Materials and Methods

Cell culture

SCCHN Tu686 and CAL27 cell lines were kindly gifted by Dr. Zhuo G. Chen (Emory University School of Medicine, Atlanta, USA) and Dr. Joseph Califano (University of California, San Diego, USA), respectively. The human tongue squamous carcinoma cell line Tcal8113 was obtained from the Cell Bank of Type Culture Collection of the Chinese Academy of Sciences. The human hypopharyngeal carcinoma cell line FaDu was purchased from ATCC. SCCHN 6-10B and 5-8F cells were obtained from the Cell Center of Central South University, Changsha, China. Tu686 cells were maintained in DMEM/F12 medium, Fadu and CAL27 cells were grown in DMEM basic medium, and 6-10B, 5-8F, and Tcal8113 cells were cultured in RPMI 1640 medium. All medium types were supplemented with 10% FBS, 100 μg/mL streptomycin, and 100 units/mL penicillin (Gibco, Grand Island, NY), and the cells were cultured at 37 °C under 5% CO2. Cells within the logarithmic growth phase were used for subsequent experiments.

TCGA data analysis

Expression profiles for 522 SCCHN and 44 noncancerous samples were obtained from The Cancer Genome Atlas (TCGA) database.

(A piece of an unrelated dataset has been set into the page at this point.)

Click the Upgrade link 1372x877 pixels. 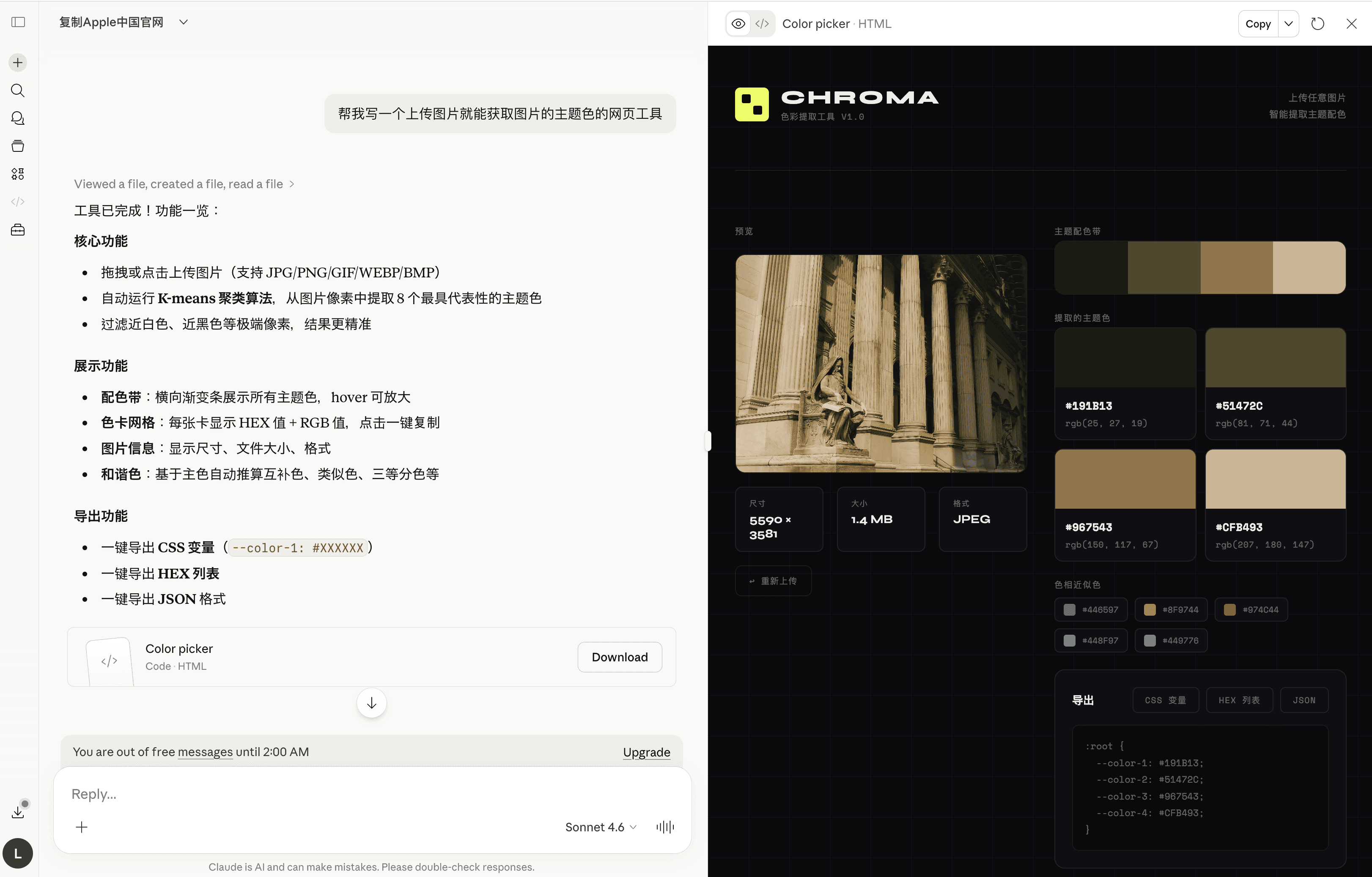(646, 752)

RNA isolation and quantitative reverse-transcriptase PCR (qRT-PCR) analysis

Total RNA was isolated from cell lines using the Trizol reagent (Invitrogen, CA, USA), and first strand cDNA was generated using the All-in-OneTM miRNA or mRNA cDNA synthesis kit (GeneCopoeia Inc., MD, USA) in a 25 μL reaction system containing 1 μg of total RNA. A 0.5 μL aliquot of cDNA was amplified using All-in-OneTM miRNA or mRNA Mix (GeneCopoeia Inc., MD, USA) in each 20 μL reaction system. The amplification procedure was performed using the ABI 7300 Fast Real-Time PCR system (Applied Biosystems), and the reaction parameters included an initial step at 95°C for 10 min, 40 cycles of 95°C for 10 seconds, 62.5°C for 20 seconds, and 72°C for 15 seconds. Expression values were calculated using the 2-ΔΔCT method and normalized to an internal control (U6 for miRNA and GAPDH for mRNA). The primers used for the qRT-PCR are listed in Supplementary Table S1.

Transfection

SCCHN cells were transfected with the miR-93-5p mimics, the miR-93-5p inhibitors, or with negative control (NC) miRNA (Genepharma, Suzhou, China) using si-MateTM (Genepharma) according to the manufacturer's protocol. Additionally, to establish a cell line that stably expressed miR-93-5p, Tu686 cells were infected with lentivirus expressing miR-93-5p (GeneCopoeia Inc., MD, USA), and the infected cells were selected in the medium containing 3 μg/mL puromycin.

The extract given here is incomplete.